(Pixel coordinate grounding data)
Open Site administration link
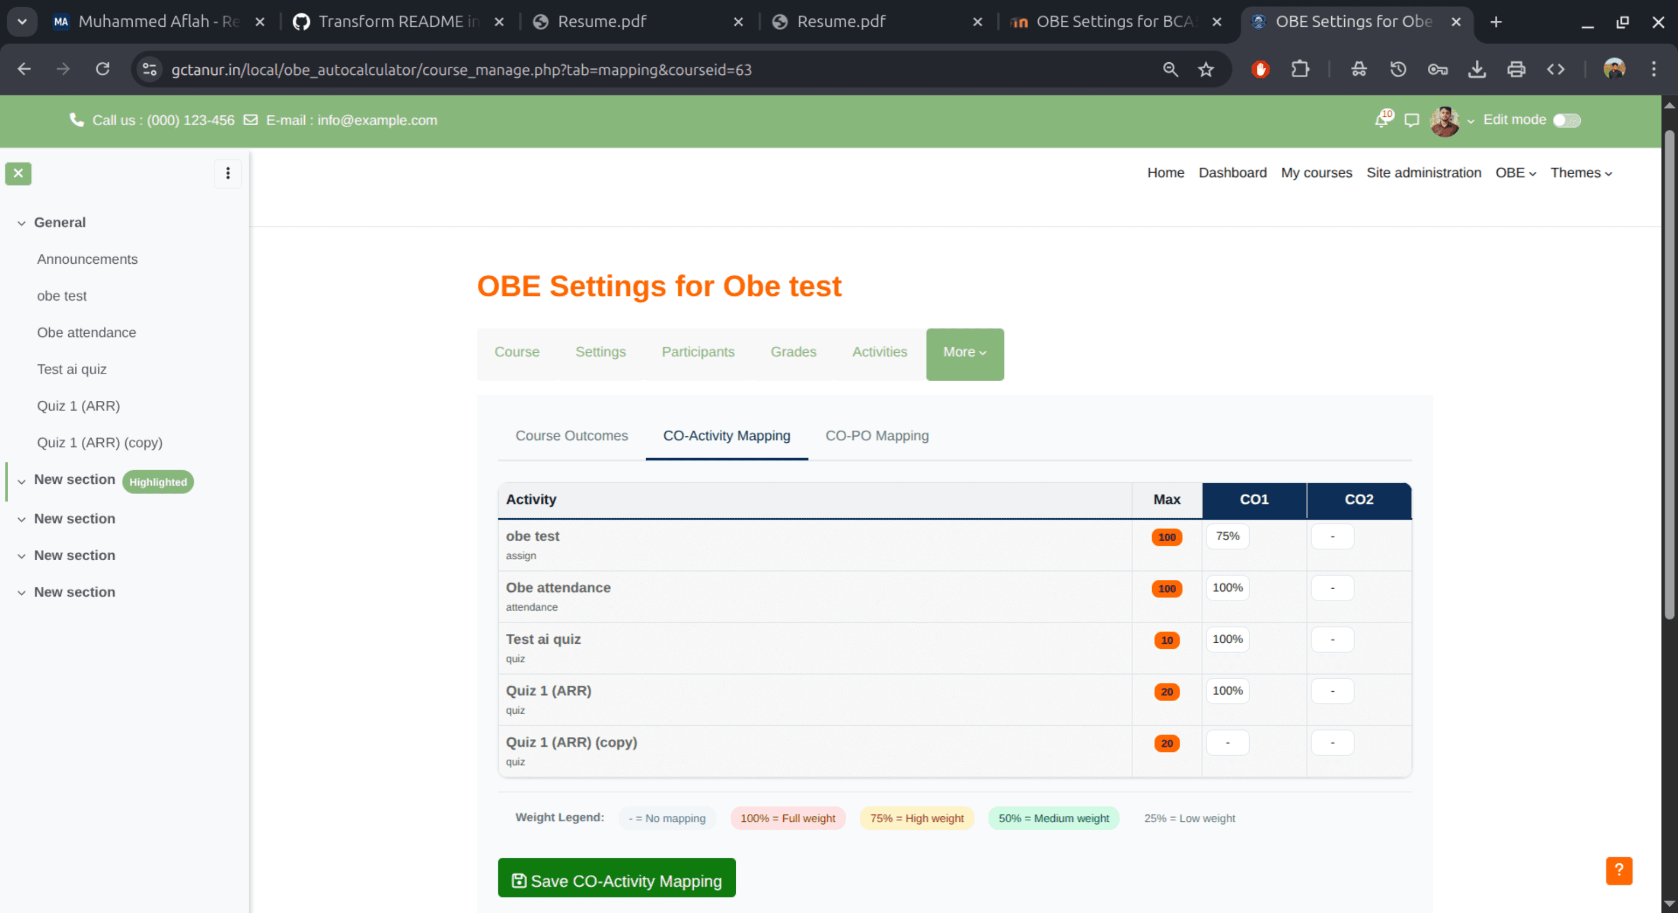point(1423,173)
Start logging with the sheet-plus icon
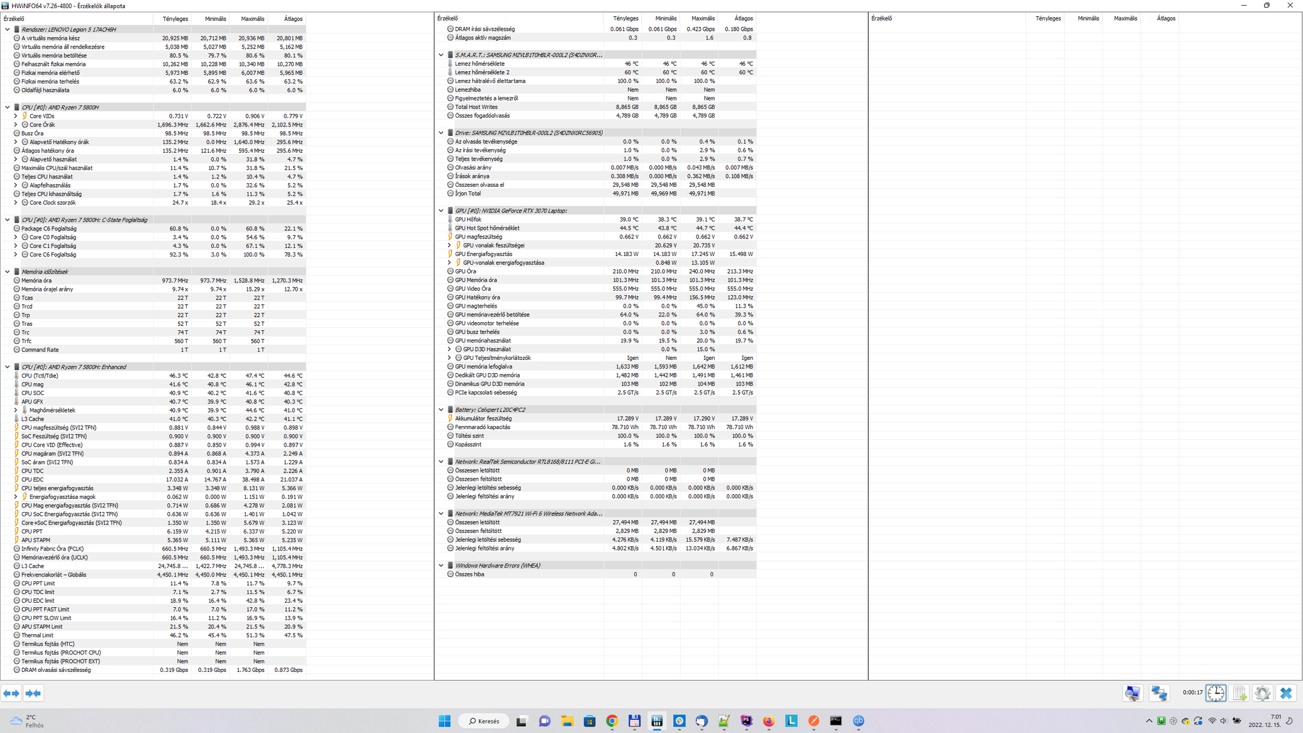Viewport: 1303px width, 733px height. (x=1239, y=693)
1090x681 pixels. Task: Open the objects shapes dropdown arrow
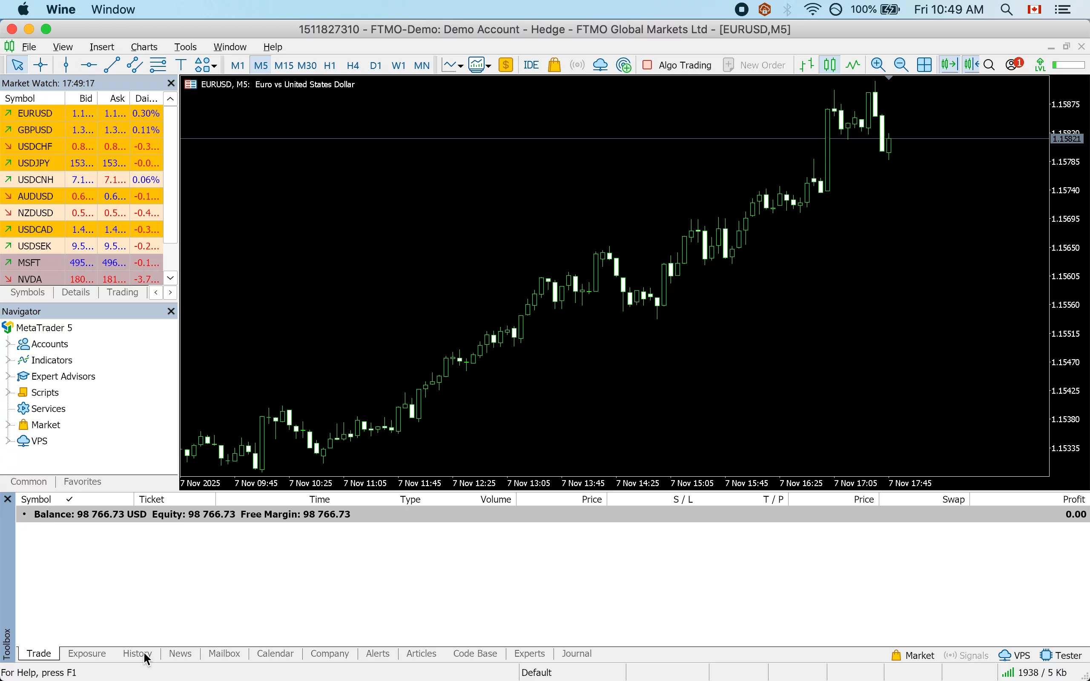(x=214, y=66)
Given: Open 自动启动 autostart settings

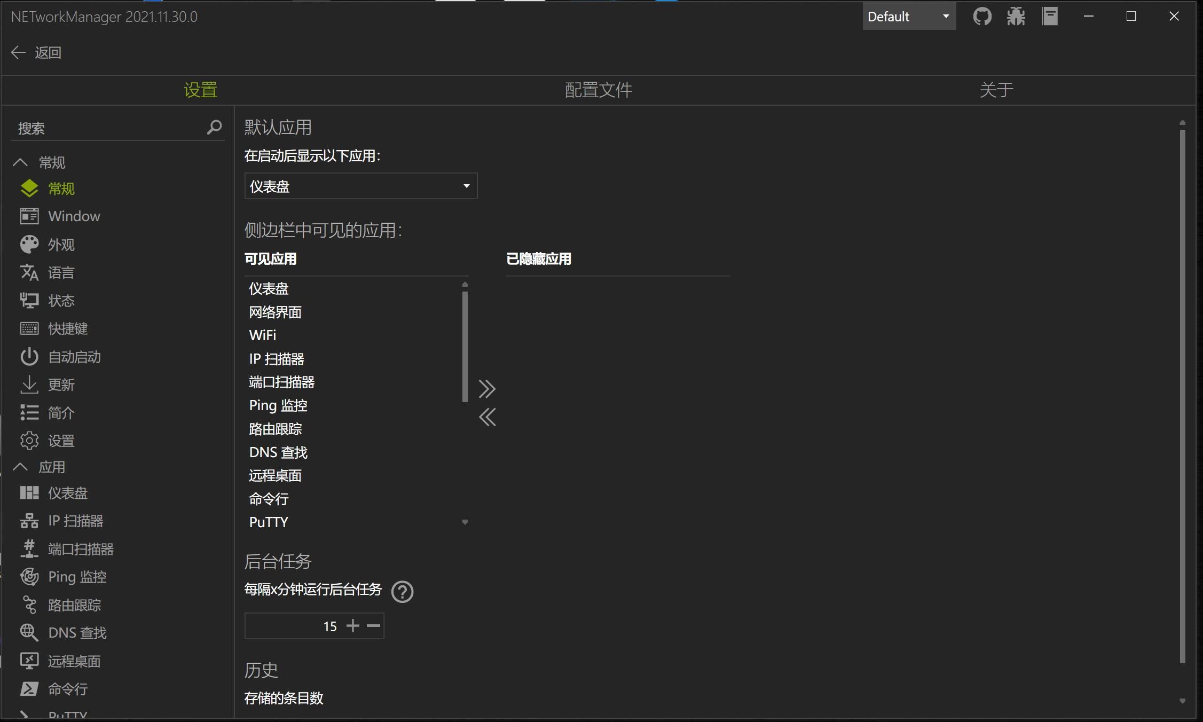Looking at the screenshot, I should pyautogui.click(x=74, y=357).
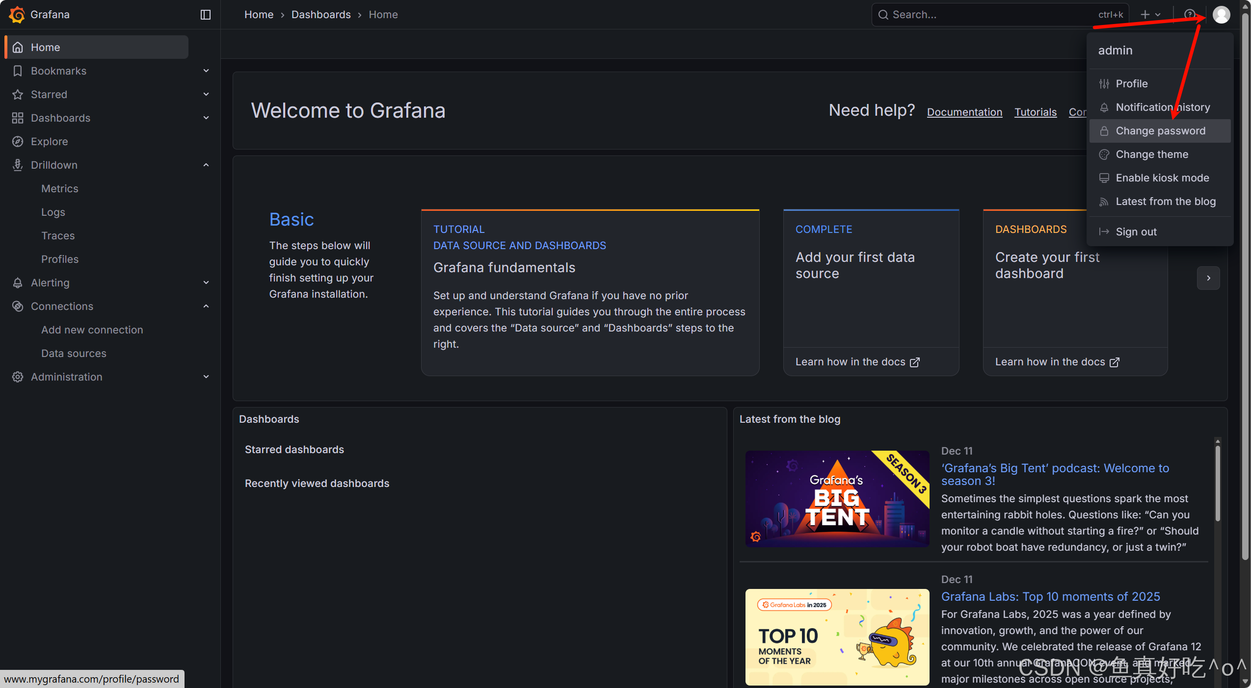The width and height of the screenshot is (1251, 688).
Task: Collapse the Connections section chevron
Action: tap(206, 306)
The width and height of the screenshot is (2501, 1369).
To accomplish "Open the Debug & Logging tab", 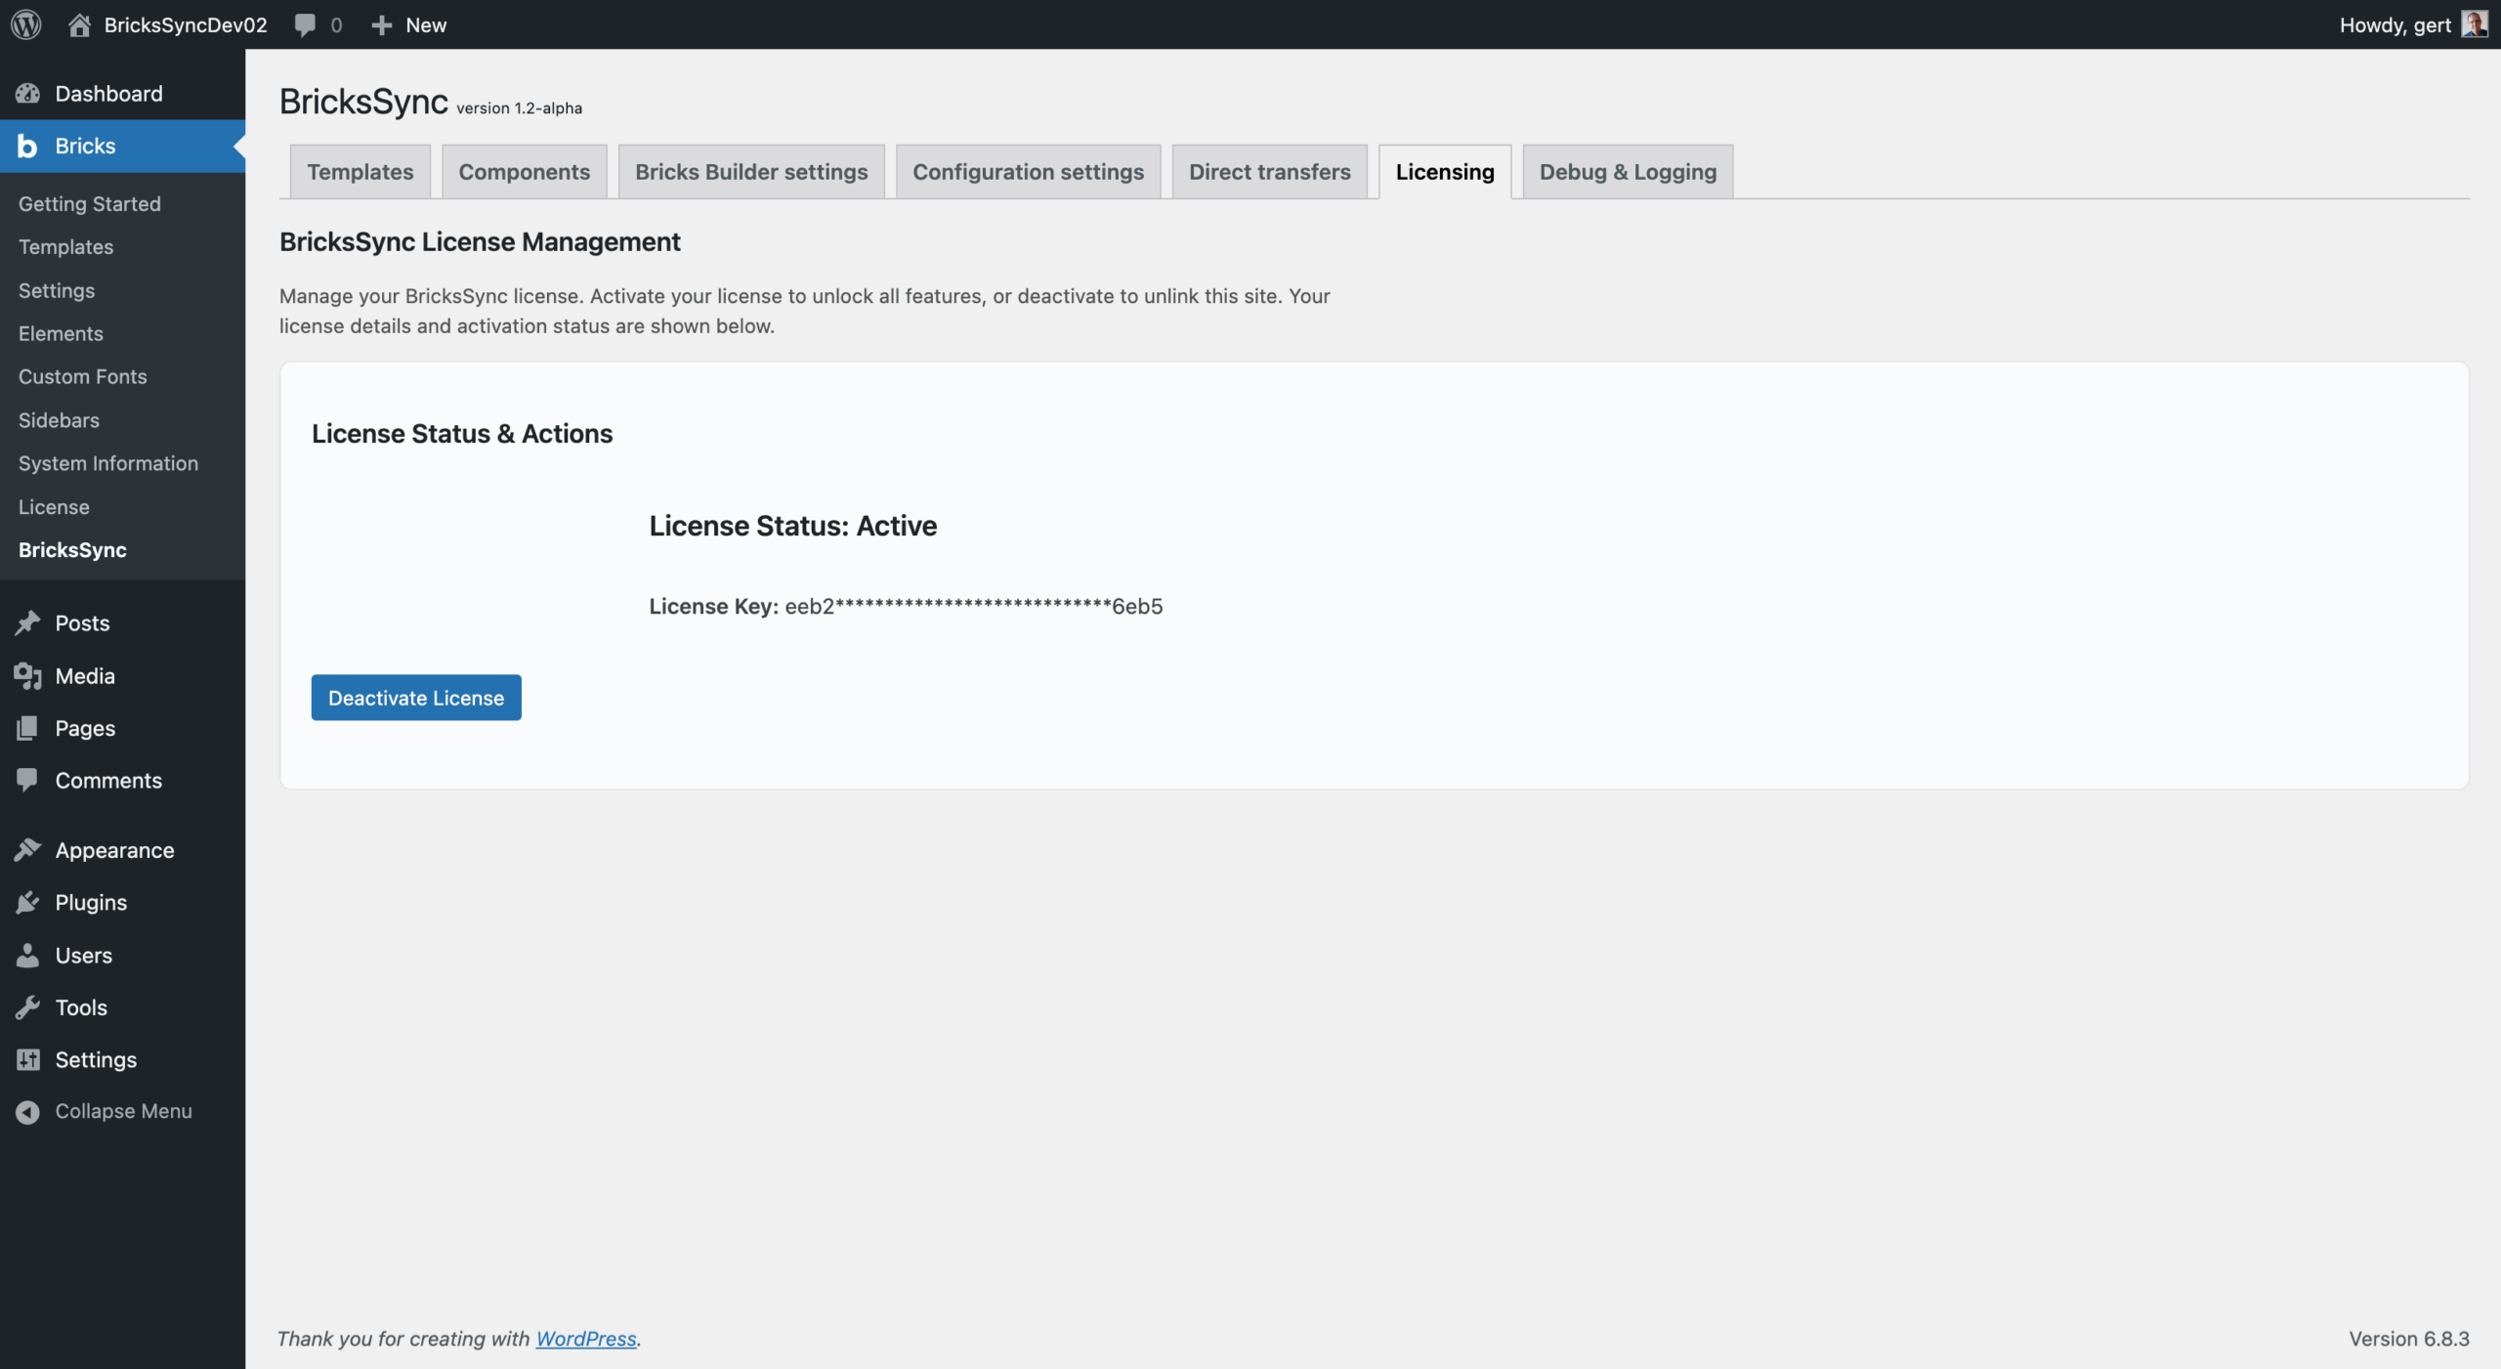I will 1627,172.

Exercise:
Each line from the one that contains "Given: Open 自动启动 autostart settings" down to the one that contains "The width and height of the screenshot is (2501, 1369)." is to be returned exactly as it stands above, both ends included, with pictures removed.

Written response:
Given: Open 自动启动 autostart settings

Looking at the screenshot, I should pyautogui.click(x=74, y=357).
The width and height of the screenshot is (1251, 688).
Task: Collapse the Connections section chevron
Action: tap(206, 306)
The width and height of the screenshot is (2501, 1369).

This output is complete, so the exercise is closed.